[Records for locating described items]
- - -

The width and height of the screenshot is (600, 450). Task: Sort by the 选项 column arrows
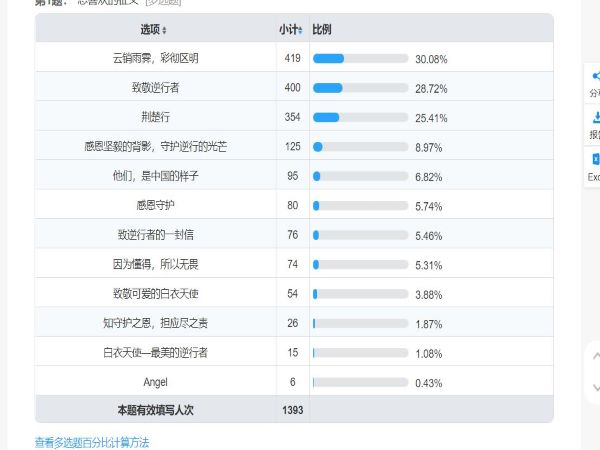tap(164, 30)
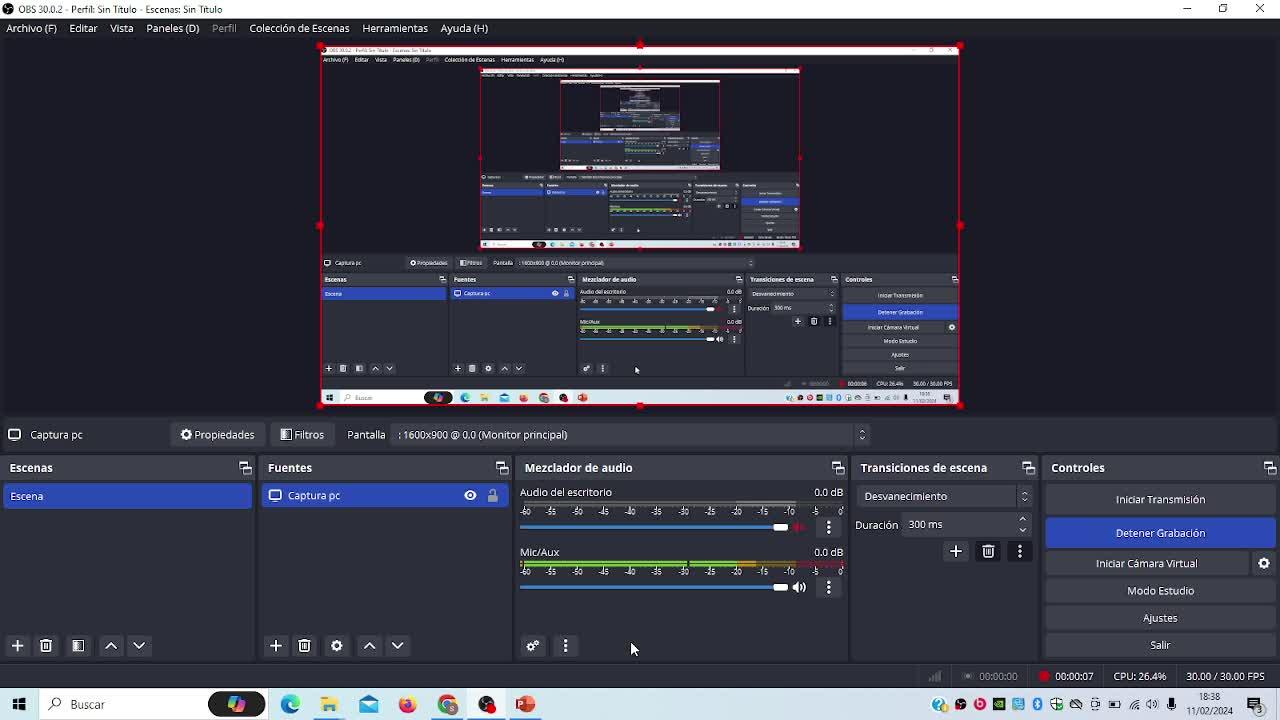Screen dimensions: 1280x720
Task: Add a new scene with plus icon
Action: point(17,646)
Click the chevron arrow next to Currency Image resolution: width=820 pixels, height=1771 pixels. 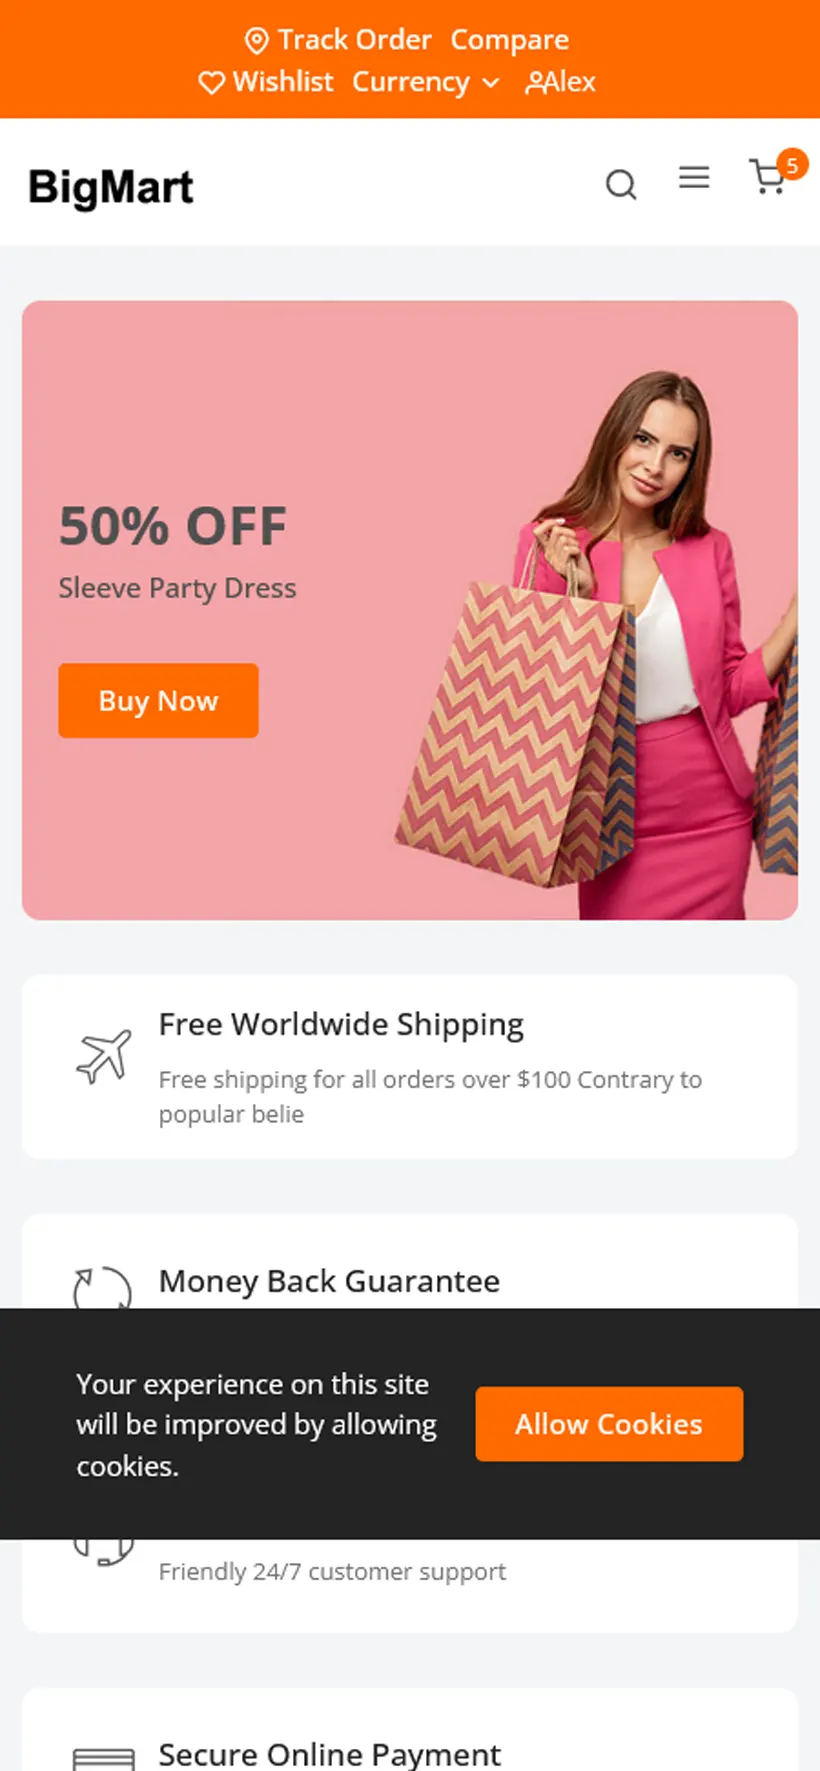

- - -

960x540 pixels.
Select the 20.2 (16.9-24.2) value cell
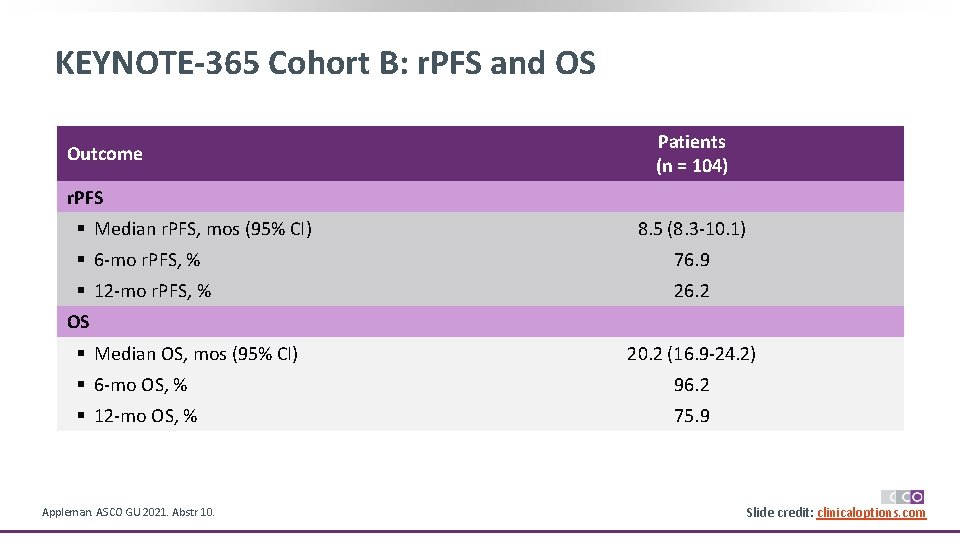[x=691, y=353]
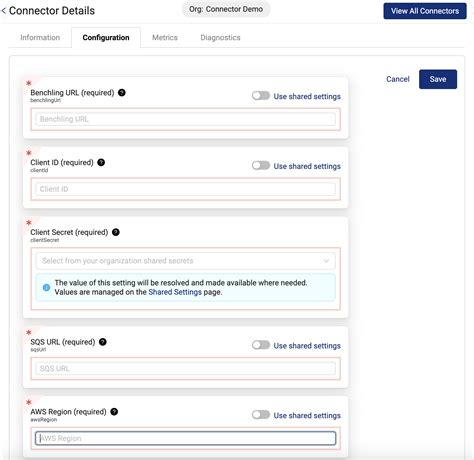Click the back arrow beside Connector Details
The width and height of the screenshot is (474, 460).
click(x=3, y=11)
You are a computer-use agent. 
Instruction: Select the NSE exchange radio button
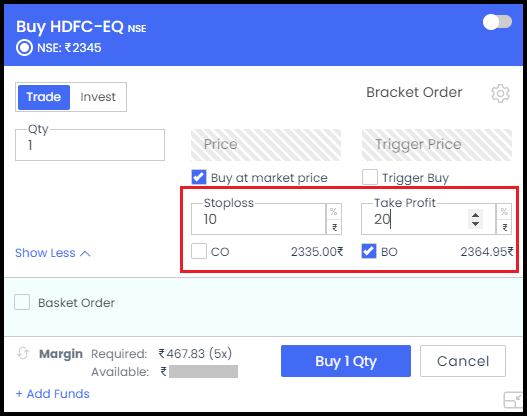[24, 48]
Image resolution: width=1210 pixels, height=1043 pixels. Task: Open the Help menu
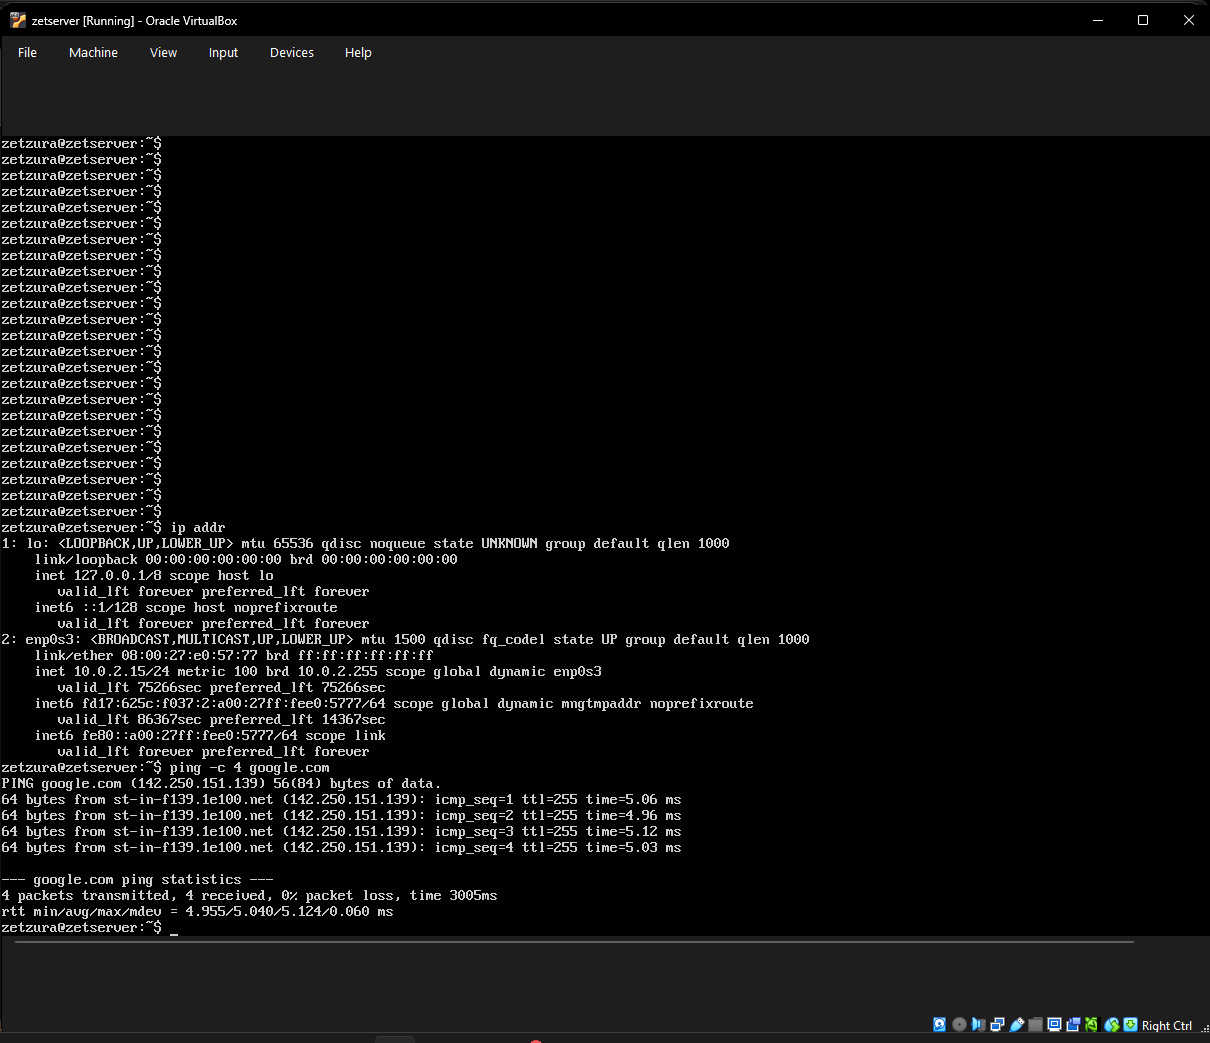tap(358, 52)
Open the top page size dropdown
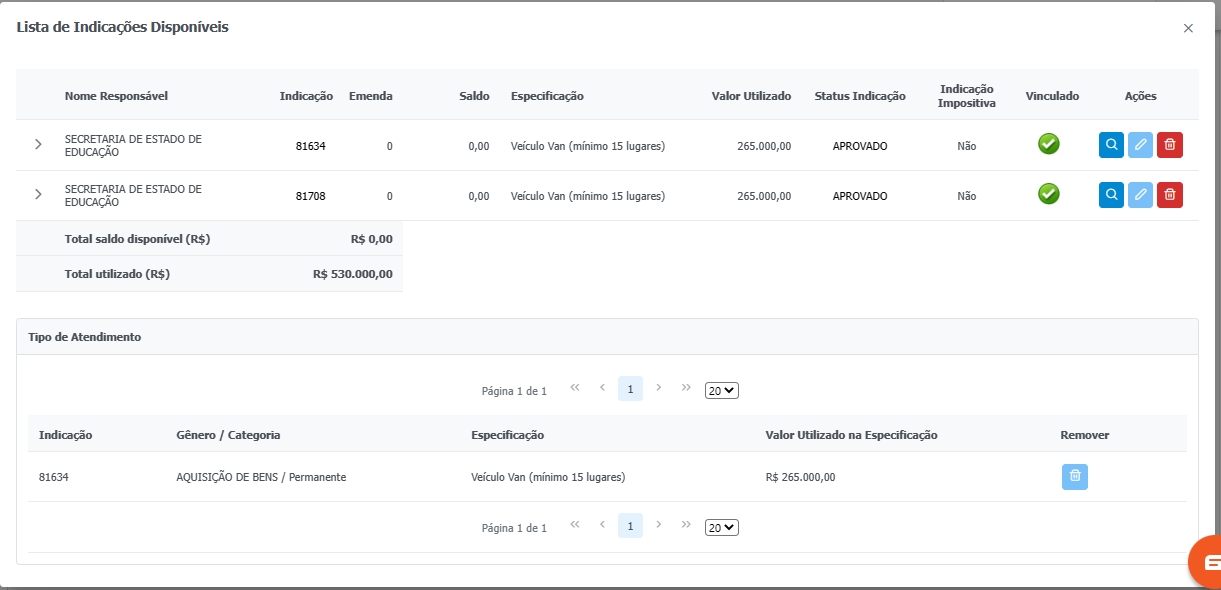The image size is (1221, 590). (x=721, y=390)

- - -

Written exercise:
Starting at the line that contains "The width and height of the screenshot is (600, 450)." and ending after the line that contains "Click the chevron", swap "column arrows" for "header arrows" and rewrite those lines with nothing else changed. Leave the pictures out.

Answer:
The width and height of the screenshot is (600, 450). Task: Sort by the 选项 header arrows
tap(164, 30)
Screen dimensions: 1280x720
Task: Add a new scene with plus icon
Action: point(17,646)
Click the chevron arrow next to Currency Image resolution: width=820 pixels, height=1771 pixels. 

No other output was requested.